This is distinct from the enhanced cooperation, a measure introduced in the Treaty of Amsterdam, whereby a minimum of nine member states are allowed to co-operate within the structure of the European Union without involving other member states, after the European Commission and a qualified majority have approved the measure. It is further distinct from the Mechanism for Cooperation and Verification, whose lifting is conditional on the relevant member states meeting certain benchmarks, and temporary derogations from certain areas of cooperation (such as the Schengen Agreement and the eurozone) until the relevant member states satisfy the entry conditions.

== Summary table ==

Treaty opt-outs of European Union member states
| Country | Number of opt‑outs | Policy area |  |  |  |  |  |
| Economic and Monetary Union (EMU) | Area of freedom, security and justice (AFSJ) |  |  | Security and Defence Policy (CSDP) | Social Chapter |
| Eurozone | General AFSJ | Schengen Area | Charter of Fundamental Rights |
Current member state opt-outs (as of 2026)
| Denmark (details) | 2 | Opt-out | Opt-out | Intergovernmental | No opt-out | Former opt-out | No opt-out |
| Ireland | 2 | No opt-out | Opt-out (opt-in) | Opt-out (opt-in) | No opt-out | No opt-out | No opt-out |
| Poland | 1 | Derogation | No opt-out | No opt-out | Opt-out | No opt-out | No opt-out |
Former member state opt-outs (as of date of withdrawal in 2020)
| United Kingdom (details) | 4 | Opt-out | Opt-out (opt-in) | Opt-out (opt-in) | Opt-out | No opt-out | Former opt-out |
No opt-out: No opt-out in EU treaties.; Former opt-out: Opt-out that has been abolished.; Intergovernmental: Opt-out in EU treaties, but participates in policy area on the basis of an intergovernmental agreement.; Derogation: No opt-out in EU treaties, but does not participate in policy area until it fulfills necessary conditions.; Opt-out (opt-in): Opt-out in EU treaties, which provides for the possibility to opt-in on a case-by-case basis.; Opt-out: Opt-out in EU treaties.;

== Current opt-outs ==

As of 2024, three states have formal opt-outs from a total of four policy areas.

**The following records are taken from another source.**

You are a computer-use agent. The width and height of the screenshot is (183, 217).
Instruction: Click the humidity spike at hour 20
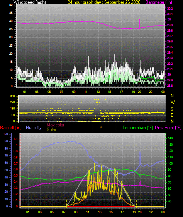(x=140, y=158)
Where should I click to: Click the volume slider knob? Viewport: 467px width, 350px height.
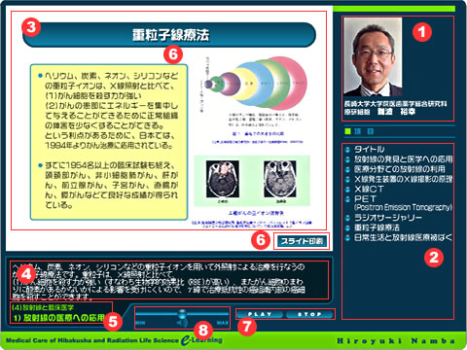(182, 313)
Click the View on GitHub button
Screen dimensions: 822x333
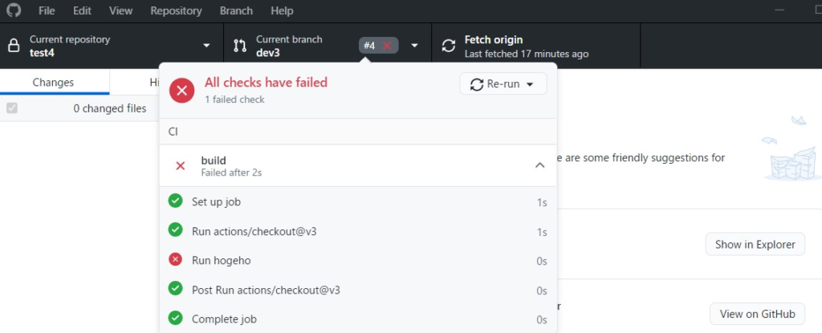(x=757, y=314)
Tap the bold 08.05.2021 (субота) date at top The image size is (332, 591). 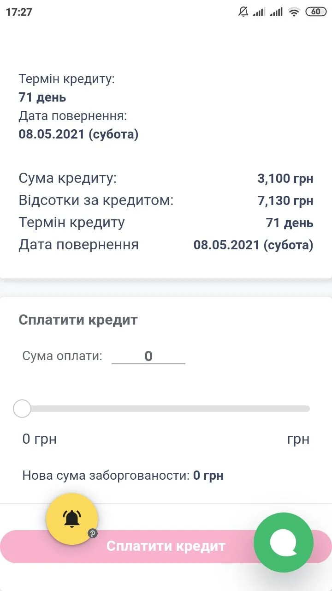click(x=78, y=134)
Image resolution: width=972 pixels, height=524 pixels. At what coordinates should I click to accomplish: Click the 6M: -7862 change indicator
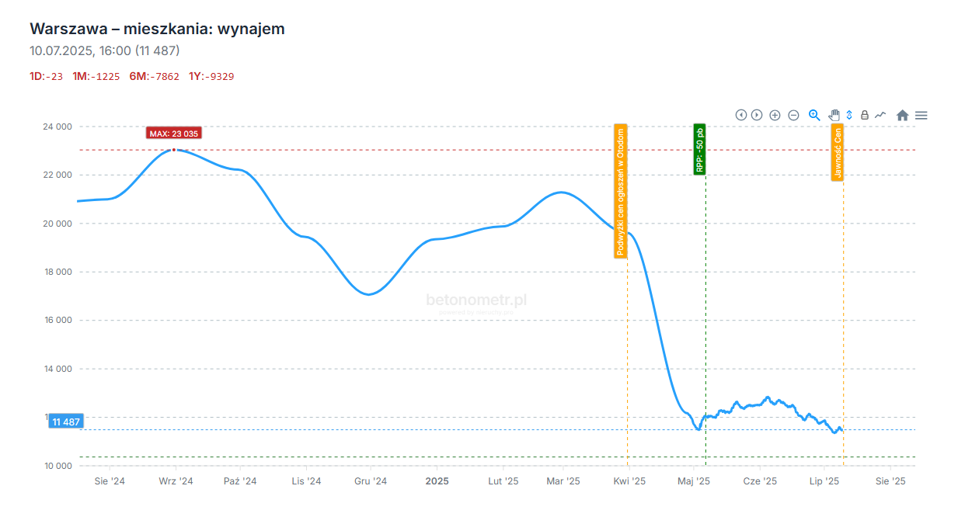click(x=155, y=76)
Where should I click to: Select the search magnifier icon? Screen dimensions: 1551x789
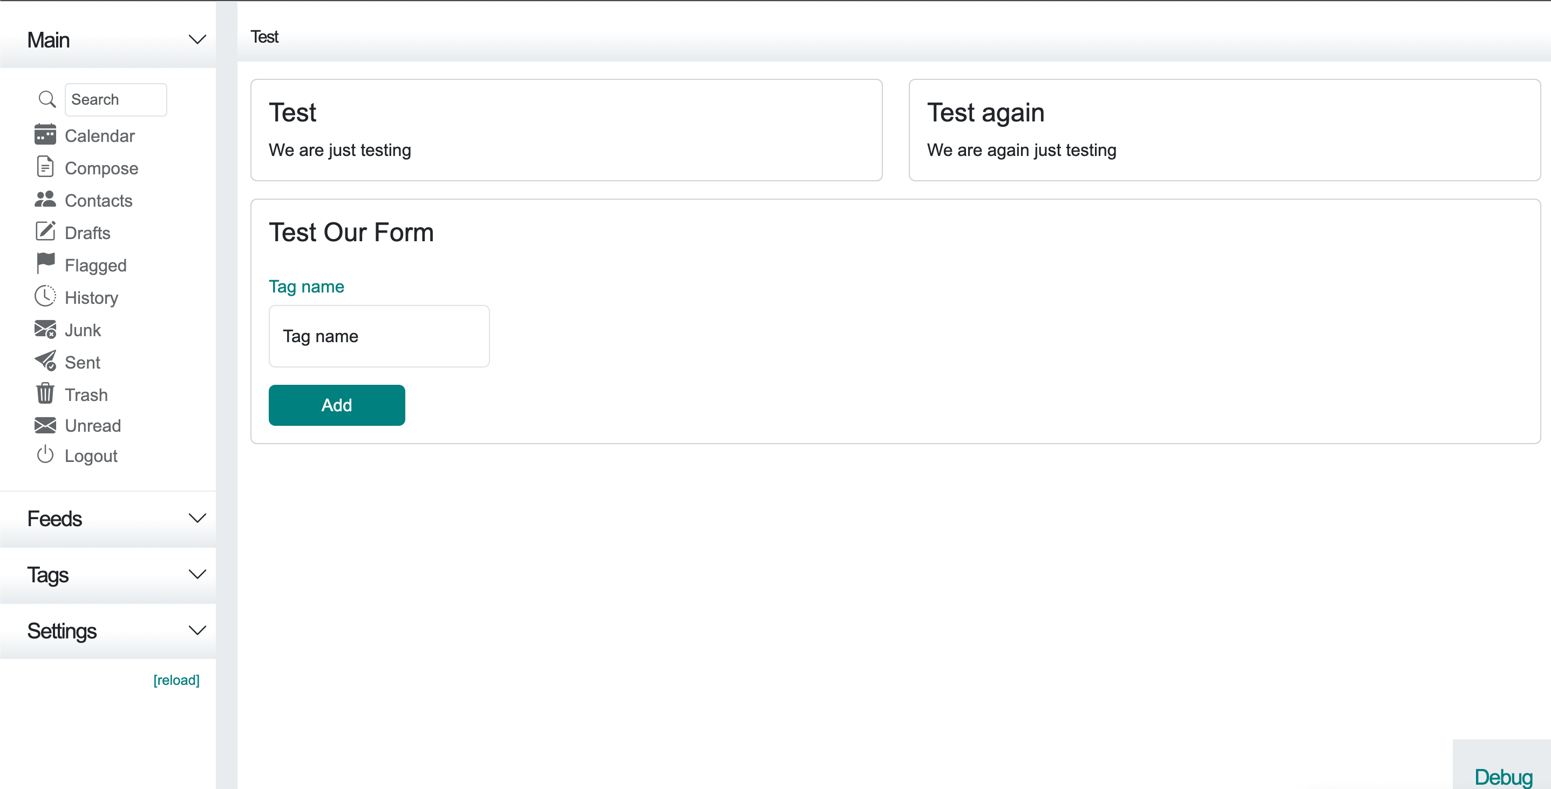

=== Economic and Monetary Union stage III (Eurozone) – Denmark ===

All member states other than Denmark have either adopted the euro or are legally bound to do so. The Maastricht Treaty of 1992 included protocols on the UK (a member state at the time) and Denmark giving them opt-outs with the right to decide if and when they would join the euro. Denmark subsequently notified the Council of the European Communities of their decision to opt-out of the euro, and this was included as part of the 1992 Edinburgh Agreement, a Decision of Council, reached following the Maastricht Treaty's initial rejection in a 1992 Danish referendum. The purpose of the agreement was to assist in its approval in a second referendum, which it did. The Danish decision to opt-out was subsequently formalized in an amended protocol as part of the Lisbon Treaty.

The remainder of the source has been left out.